Argh!! Rangkong menyebalkan! Awas saja kau! Lain kali tidak akan kulepaskan!” aku berkata geram. Di selingi oleh amarah, aku mulai merasakan rasa sakit di kepalaku.

“Kamu kenapa, Keysar?” tanya Asraf cemas, dia baru saja menyusulku. Cahaya senternya segera menyilaukanku.

“Astaga! Pelipismu berdarah Sar,” katanya.

Ya, di saat yang bersamaan aku merasakan ada sesuatu mengalir dari pelipisku. Rasa perih tak terhindarkan. Kulepaskan gendongan ranselku, membuka resletingnya. Kuaduk-aduk isinya, berusaha mencari plaster yang dulu pernah kubeli di warung depan kos. Di saat sibuk mengaduk isi ransel, tanganku itu tiba-tiba menemukan kertas terlipat. Kertas apa ini? Aku tak pernah membawa kertas selama ini. Terakhir kali menyentuh kertas saat aku masih mencari pekerjaan sebelas tahun lalu, tepatnya saat umur delapan belas tahun. Lalu ini dari siapa? Aku menggernyitkan dahi.

“Sudah Sar, kamu tak perlu khawatir soal rangkong itu. Sudahlah, ikhlaskan saja. Tidak perlu melipat dahimu. Wajahmu tambah jelek, jodohmu makin jauh nanti,” Asraf berusaha bercanda. Tapi aku semakin penasaran pada kertas ini.

“Asraf, aku butuh cahaya sentermu. Tolong sorot bagian tanganku,” pintaku.
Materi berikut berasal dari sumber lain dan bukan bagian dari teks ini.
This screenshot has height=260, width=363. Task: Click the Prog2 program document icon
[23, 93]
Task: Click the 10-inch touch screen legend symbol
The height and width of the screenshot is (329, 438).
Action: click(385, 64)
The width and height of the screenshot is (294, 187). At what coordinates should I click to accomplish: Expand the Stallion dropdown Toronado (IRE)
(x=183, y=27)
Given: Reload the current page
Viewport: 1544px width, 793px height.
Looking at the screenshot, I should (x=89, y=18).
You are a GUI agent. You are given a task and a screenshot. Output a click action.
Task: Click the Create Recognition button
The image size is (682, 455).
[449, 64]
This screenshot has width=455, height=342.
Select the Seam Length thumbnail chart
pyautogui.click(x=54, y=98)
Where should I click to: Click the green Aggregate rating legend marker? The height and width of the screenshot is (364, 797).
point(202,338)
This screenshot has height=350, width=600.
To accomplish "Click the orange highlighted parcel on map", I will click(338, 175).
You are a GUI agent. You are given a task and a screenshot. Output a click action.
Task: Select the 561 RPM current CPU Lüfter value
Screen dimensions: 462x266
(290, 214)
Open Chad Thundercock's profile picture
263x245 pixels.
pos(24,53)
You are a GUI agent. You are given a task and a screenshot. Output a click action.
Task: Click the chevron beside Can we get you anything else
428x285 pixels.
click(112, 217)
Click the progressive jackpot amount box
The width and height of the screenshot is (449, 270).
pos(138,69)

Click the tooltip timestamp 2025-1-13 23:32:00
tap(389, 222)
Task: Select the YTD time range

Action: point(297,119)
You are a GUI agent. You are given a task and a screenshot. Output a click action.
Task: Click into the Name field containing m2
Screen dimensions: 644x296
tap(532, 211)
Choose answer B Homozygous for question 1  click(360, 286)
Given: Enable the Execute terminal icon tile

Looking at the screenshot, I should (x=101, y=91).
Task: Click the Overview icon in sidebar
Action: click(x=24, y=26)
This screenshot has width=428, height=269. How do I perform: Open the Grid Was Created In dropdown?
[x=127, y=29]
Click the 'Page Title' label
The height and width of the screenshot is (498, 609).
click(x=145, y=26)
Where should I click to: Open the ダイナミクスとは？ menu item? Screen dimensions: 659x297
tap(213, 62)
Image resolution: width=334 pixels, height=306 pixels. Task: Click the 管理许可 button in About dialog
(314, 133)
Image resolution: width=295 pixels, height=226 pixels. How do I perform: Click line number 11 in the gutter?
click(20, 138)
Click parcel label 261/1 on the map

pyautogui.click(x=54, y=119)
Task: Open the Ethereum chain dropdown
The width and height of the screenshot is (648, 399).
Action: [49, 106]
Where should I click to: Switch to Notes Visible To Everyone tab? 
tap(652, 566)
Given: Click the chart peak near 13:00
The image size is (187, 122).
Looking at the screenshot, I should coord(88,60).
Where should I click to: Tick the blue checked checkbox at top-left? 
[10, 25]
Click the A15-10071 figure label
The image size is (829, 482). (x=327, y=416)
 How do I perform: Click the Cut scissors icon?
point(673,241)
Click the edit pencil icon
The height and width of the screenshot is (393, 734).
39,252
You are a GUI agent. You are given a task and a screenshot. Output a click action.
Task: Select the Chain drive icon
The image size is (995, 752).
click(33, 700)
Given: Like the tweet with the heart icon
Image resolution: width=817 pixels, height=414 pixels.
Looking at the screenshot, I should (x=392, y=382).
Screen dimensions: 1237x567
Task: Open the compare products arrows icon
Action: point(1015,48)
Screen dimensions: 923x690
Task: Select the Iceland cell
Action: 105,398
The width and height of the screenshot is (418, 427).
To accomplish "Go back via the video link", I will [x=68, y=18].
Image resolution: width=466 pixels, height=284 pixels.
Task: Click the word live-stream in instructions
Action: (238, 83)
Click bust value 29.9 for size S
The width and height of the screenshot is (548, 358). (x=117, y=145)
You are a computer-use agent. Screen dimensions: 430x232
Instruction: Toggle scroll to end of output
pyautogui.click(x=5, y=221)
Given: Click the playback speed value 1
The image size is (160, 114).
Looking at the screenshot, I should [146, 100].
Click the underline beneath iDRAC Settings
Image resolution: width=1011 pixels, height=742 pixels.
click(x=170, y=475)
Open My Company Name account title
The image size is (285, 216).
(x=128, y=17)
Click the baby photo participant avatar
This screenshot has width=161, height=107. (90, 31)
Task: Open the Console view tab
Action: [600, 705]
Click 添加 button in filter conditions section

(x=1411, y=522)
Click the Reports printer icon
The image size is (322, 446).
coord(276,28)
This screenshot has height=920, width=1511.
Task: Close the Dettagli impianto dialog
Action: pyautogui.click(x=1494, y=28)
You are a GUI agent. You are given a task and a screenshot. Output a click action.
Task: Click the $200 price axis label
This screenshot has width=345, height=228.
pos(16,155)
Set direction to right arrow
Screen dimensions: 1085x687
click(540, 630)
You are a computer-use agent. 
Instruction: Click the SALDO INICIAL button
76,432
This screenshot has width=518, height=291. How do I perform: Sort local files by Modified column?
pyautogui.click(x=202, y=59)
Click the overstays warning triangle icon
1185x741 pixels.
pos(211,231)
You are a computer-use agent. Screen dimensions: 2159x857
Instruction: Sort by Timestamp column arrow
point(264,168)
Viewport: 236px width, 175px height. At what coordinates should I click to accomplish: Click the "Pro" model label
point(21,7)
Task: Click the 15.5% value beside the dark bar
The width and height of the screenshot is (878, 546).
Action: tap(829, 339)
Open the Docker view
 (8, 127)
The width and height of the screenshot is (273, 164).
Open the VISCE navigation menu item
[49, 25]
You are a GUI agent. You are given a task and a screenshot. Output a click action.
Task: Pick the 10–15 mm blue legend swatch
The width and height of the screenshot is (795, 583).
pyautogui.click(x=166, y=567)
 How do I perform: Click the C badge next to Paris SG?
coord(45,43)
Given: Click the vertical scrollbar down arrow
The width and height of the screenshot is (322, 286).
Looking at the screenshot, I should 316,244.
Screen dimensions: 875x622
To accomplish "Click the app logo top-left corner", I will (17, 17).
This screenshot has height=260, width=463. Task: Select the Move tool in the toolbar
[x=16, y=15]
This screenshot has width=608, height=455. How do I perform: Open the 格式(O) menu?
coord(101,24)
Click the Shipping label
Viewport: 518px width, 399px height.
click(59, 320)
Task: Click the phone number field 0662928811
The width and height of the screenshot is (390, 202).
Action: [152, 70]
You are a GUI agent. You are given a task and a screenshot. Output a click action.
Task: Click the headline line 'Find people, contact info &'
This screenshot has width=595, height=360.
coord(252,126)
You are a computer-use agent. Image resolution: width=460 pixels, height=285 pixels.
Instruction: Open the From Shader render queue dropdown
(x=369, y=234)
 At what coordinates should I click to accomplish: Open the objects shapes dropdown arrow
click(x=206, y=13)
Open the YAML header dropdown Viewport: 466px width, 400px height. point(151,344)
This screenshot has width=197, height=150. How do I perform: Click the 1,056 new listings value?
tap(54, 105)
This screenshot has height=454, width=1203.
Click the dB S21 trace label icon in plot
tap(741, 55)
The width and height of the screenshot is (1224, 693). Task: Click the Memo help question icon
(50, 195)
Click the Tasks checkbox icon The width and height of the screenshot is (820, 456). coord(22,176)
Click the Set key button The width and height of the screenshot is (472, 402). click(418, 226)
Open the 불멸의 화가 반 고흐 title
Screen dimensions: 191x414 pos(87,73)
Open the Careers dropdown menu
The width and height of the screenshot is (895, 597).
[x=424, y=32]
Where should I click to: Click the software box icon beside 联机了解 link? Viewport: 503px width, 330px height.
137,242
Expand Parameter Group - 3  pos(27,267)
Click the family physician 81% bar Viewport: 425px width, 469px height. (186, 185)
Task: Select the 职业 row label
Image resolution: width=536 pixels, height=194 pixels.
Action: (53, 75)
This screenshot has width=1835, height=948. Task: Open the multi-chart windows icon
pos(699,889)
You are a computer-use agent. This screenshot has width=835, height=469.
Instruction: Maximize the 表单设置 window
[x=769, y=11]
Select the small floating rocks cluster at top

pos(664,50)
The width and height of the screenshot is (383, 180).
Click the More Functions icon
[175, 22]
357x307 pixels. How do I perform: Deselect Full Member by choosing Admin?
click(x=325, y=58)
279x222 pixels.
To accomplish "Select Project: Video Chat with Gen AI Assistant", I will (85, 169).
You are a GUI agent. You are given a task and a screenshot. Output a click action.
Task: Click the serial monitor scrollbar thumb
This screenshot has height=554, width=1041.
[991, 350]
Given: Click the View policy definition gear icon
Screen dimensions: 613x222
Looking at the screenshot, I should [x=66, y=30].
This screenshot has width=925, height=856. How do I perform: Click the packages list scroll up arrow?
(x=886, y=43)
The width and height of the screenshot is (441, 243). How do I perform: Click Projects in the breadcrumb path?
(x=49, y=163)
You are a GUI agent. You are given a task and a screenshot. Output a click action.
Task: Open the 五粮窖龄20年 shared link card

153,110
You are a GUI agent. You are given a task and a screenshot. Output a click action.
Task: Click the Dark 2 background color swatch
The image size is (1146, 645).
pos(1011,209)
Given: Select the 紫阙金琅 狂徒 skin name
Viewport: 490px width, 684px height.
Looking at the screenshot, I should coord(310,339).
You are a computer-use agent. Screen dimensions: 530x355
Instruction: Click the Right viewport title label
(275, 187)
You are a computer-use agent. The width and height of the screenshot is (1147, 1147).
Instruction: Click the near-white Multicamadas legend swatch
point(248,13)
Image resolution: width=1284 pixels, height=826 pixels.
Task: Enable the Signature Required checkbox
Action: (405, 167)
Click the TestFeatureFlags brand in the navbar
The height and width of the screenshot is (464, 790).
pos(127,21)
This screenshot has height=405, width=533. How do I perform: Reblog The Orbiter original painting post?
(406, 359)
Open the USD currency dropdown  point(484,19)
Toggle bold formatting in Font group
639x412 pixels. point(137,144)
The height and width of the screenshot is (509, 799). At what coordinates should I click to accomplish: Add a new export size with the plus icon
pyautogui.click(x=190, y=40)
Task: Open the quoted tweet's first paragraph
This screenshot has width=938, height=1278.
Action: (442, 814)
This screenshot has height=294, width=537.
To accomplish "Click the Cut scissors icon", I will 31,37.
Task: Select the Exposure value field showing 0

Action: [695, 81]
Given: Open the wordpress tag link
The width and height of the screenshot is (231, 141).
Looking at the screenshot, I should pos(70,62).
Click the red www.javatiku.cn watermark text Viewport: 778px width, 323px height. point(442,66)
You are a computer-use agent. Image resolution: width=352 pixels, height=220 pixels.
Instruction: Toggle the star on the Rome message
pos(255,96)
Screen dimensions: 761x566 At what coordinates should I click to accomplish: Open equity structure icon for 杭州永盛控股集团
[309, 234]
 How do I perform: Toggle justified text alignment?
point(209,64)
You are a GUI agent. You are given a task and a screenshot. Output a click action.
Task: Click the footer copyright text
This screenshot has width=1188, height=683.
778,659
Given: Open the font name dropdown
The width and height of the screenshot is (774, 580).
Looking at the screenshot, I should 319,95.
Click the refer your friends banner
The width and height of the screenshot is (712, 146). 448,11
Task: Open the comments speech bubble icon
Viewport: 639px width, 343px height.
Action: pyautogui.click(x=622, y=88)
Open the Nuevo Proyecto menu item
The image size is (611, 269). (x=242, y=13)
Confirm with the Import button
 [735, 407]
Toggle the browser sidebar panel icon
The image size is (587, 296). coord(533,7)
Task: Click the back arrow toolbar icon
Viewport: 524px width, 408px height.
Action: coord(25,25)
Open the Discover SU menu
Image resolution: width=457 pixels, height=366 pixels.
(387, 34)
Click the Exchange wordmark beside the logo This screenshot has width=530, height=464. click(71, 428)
Kertas lusuh berwarna kecoklatan itu kini terlihat jelas. Kubuka lipatan demi lipatannya. Tulisannya terlihat sedikit luntur oleh waktu. Telah berapa lama kertas ini berada di ranselku?

Rangkaian kalimat mulai terlihat, huruf demi huruf berubah menjadi kata, kemudian kata itu membentuk sebuah kalimat yang disusun sedemikian rupa. Bibirku mulai membaca surat lusuh itu.

[Untuk Keysar Ardito, putra semata wayangku. Mamak kini sudah tahu Nak apa pekerjaanmu di pulau sebrang sana. Bisnis ilegal? Pasar gelap? Penyelundupan? Istighfar Nak, itu haram Keysar. Kamu selama ini berbohong ke mamak dan bapak, bilang jika diterima menjadi sekretaris di salah satu perusahaan. Dan ternyata, saat bapakmu lima tahun lalu menjemputmu di pelabuhan bapak malah menemukan fakta hitam ini, tentang pekerjaan gelapmu, Sar. Oh anakku, sungguh gelap sekali jalanmu. Sangat jauh dari ajaran guru ngajimu, kau menggerogoti marwah negara ini.
Ke mana perginya ajaran mamak dan bapak dulu, Nak? Di mana ajaran Kiai Ahmed? Di mana Keysar yang rajin berbuat baik itu? Nak, sadarlah sayangku. Kamu terlalu jauh tenggelam di dunia gelap ini. Ayo Nak, kembali ke jalan yang benar. Kembalilah ke jalan yang dulu. Tidak ada kata terlambat untuk bertaubat Keysar. Perbaiki semuanya. Temukan jalan terang itu. Jangan sampai pihak berwajib yang menghentikan langkah kelirumu ini! Aku sangat khawatir para polisi akan menangkap dan menjadikanmu sebagai pesakitan!
Mamak yang sangat menyayangimu.]

Badanku lemas seketika. Hatiku bergetar begitu kencangnya. Mamak, apa benar aku pergi sejauh ini? Sampai mamak menuliskan ini dan menyelipkannya untukku? Aku mengusap wajah. Kulihat ujung kertas lusuh berisi tulisan mamak itu, tertera tahun ditulisnya surat itu, yang di mana tahun itu pula mamak meninggal dunia karena sakit. Mamak meletakkan secarik kertas itu di dalam sebuah kotak makan yang diberikannya saat sakit itu. Malam ini adalah untuk pertama kalinya aku membawa kotak itu untuk membawa bekal. Sepertinya aku jatuhkan kertas itu di dalam ransel saat mau berangkat tadi. Ternyata mamak pernah menulis surat seperti itu untukku.

Kutatap kembali tulisan mamak yang tersinari senter. Mataku mulai sembab, aku menelan ludah. Di sekelilingku hutan ini semakin sepi, hanya sesekali terdengar suara lolongan serigala dari kejauhan. Bulan tak lagi menerangi, awan melindungi cahayanya. Gelap, aku baru sadar, sekelilingku gelap, seperti hatiku saat ini. Astaghfirullah, aku sungguh menyelami dunia hitam ini terlalu dalam. Sampai-sampai selaput gelap ini hampir saja membungkus seluruh hatiku. Maafkan anakmu ini, Mamak.